→ **Task**:
With the pictures left out, reproduce exactly the lines from the one containing "Image resolution: width=1270" through the final line of the entries.

→ **Record set**:
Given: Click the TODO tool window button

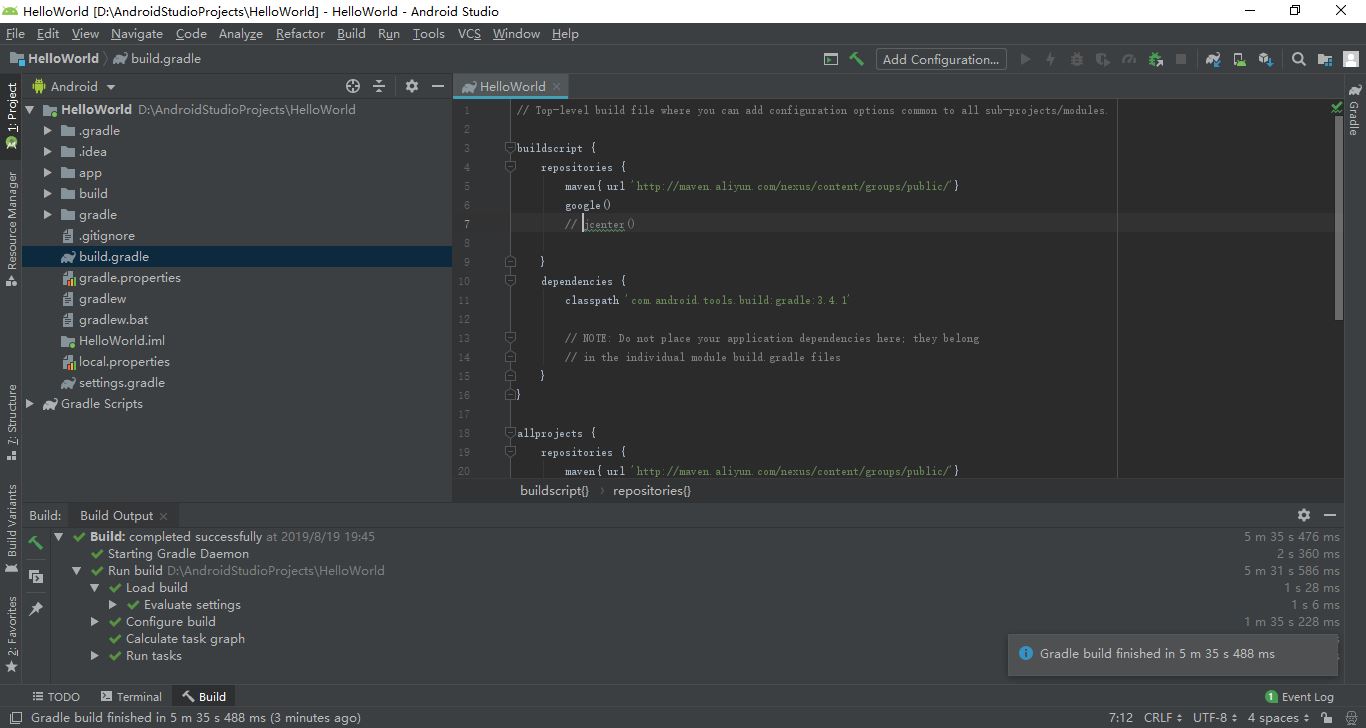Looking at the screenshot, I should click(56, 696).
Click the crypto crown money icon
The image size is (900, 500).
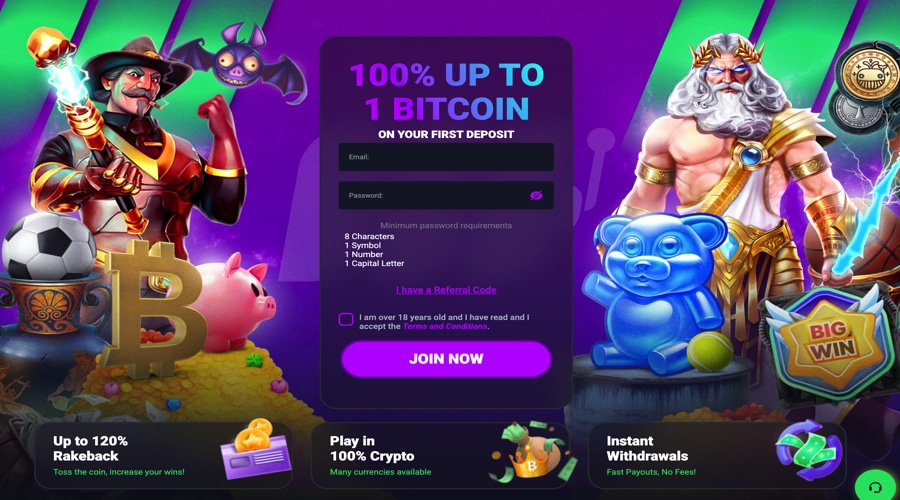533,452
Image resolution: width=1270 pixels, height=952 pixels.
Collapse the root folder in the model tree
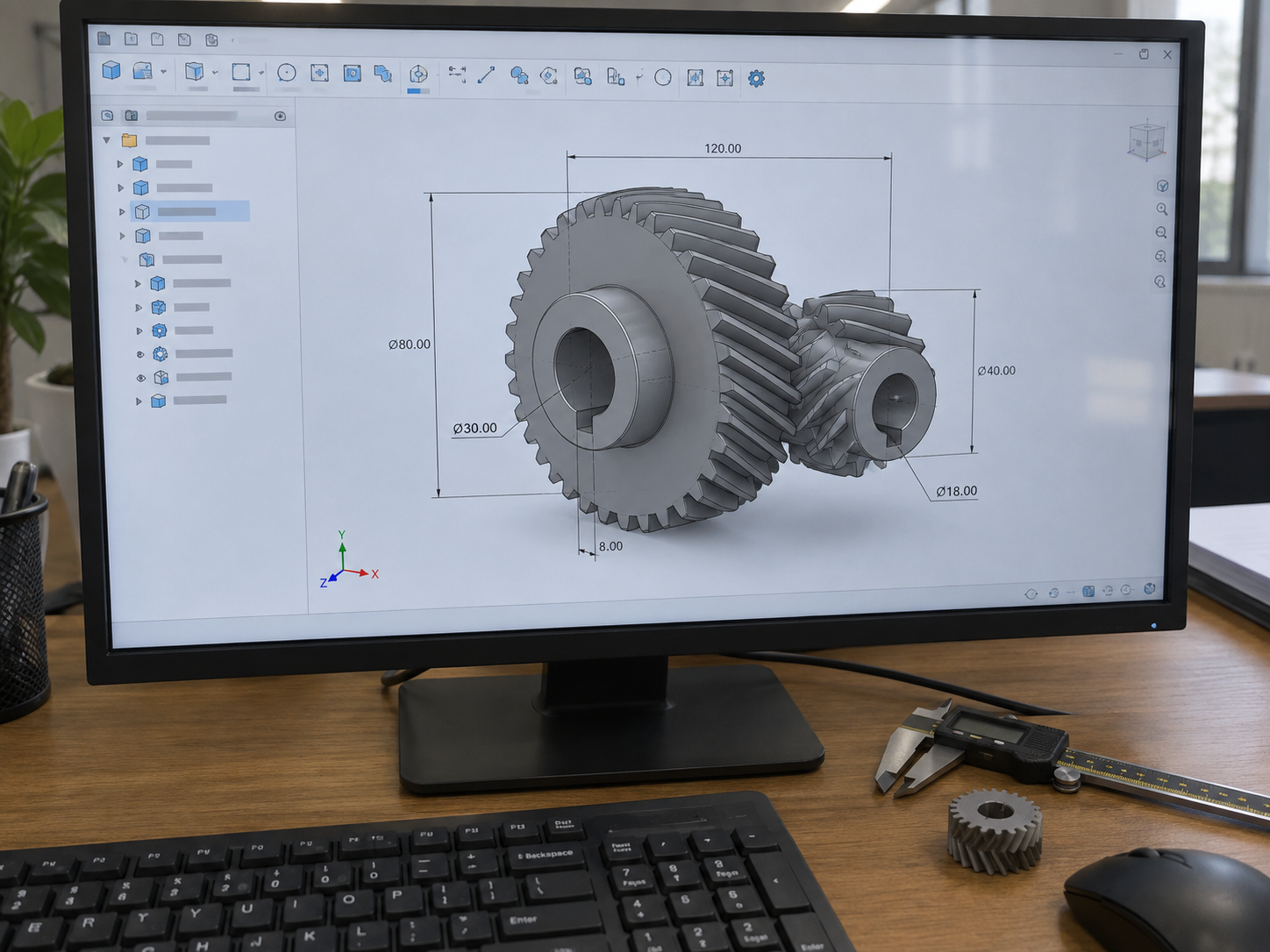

→ **Answer to the problem**:
Image resolution: width=1270 pixels, height=952 pixels.
Collapse the root folder in the model tree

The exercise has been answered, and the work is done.